(Screenshot grounding data)

((

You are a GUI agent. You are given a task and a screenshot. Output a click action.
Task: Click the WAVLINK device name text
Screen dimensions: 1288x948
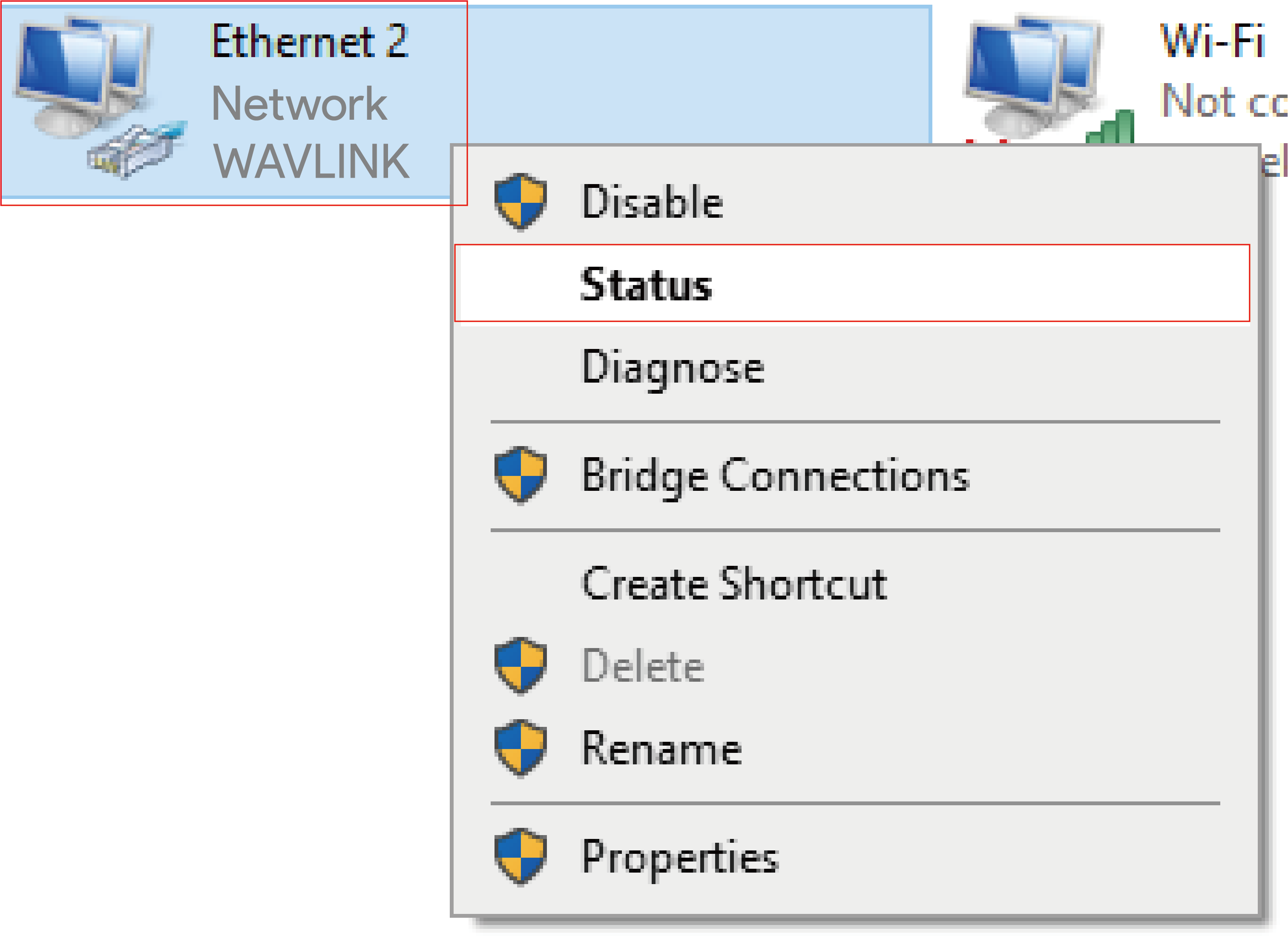[311, 162]
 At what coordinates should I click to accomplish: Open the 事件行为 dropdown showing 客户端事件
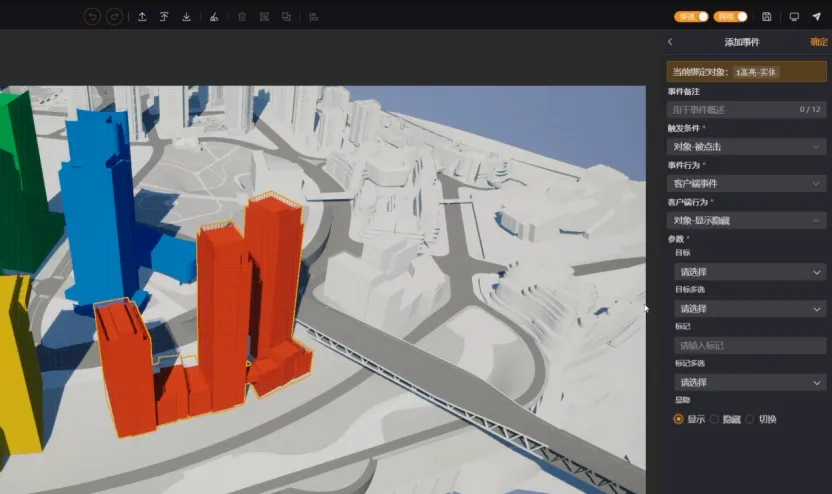click(x=746, y=184)
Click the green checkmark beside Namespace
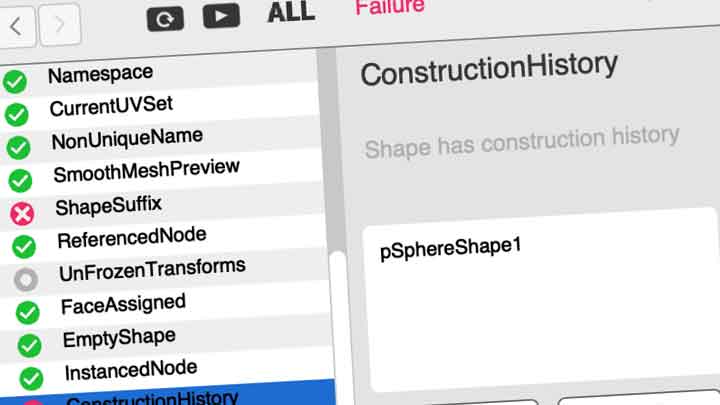The width and height of the screenshot is (720, 405). tap(14, 82)
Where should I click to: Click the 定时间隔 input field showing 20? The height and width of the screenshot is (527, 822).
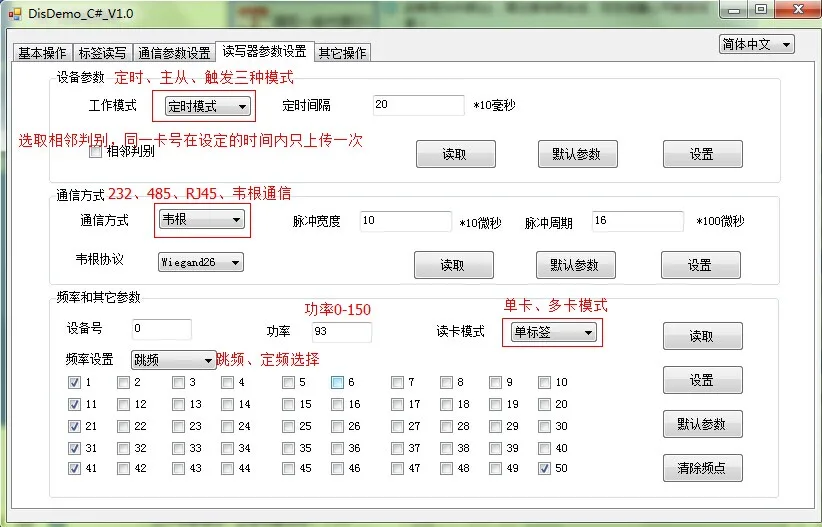tap(418, 105)
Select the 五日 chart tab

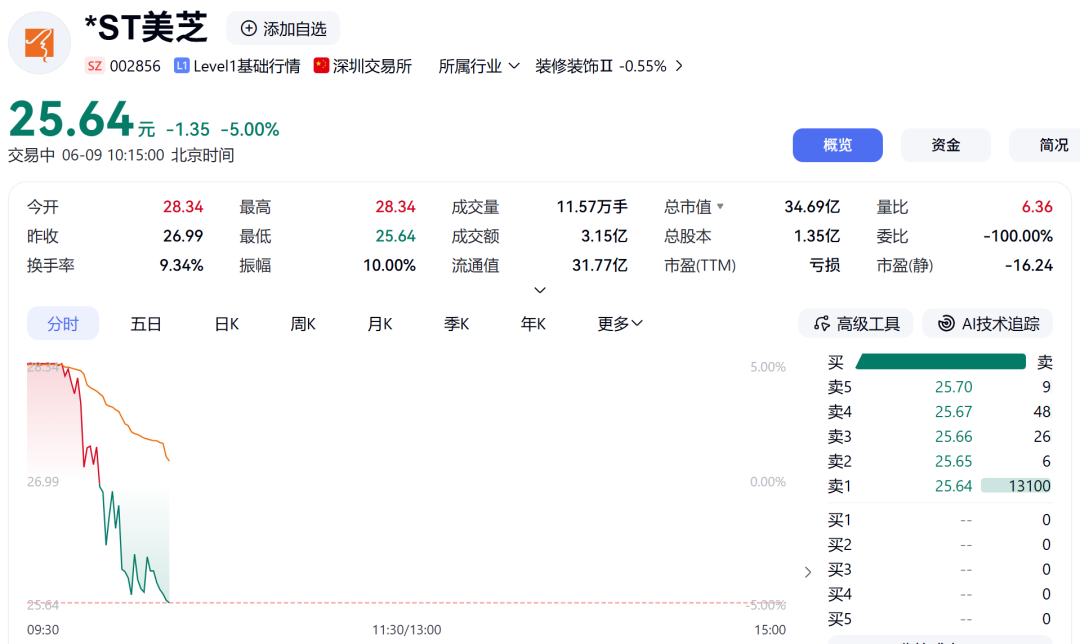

))

Using the data above, write out every line exactly, leaving the images behind.

You are a GUI agent. You are given a task and a screenshot. Output a click action.
Task: Click the WAVLINK device name text
Screen dimensions: 1288x948
[311, 162]
 At what coordinates should I click to accomplish: Open the 事件行为 dropdown showing 客户端事件
click(x=746, y=184)
Click the green checkmark beside Namespace
The width and height of the screenshot is (720, 405). tap(14, 82)
Where should I click to: Click the 定时间隔 input field showing 20? The height and width of the screenshot is (527, 822).
tap(418, 105)
Select the 五日 chart tab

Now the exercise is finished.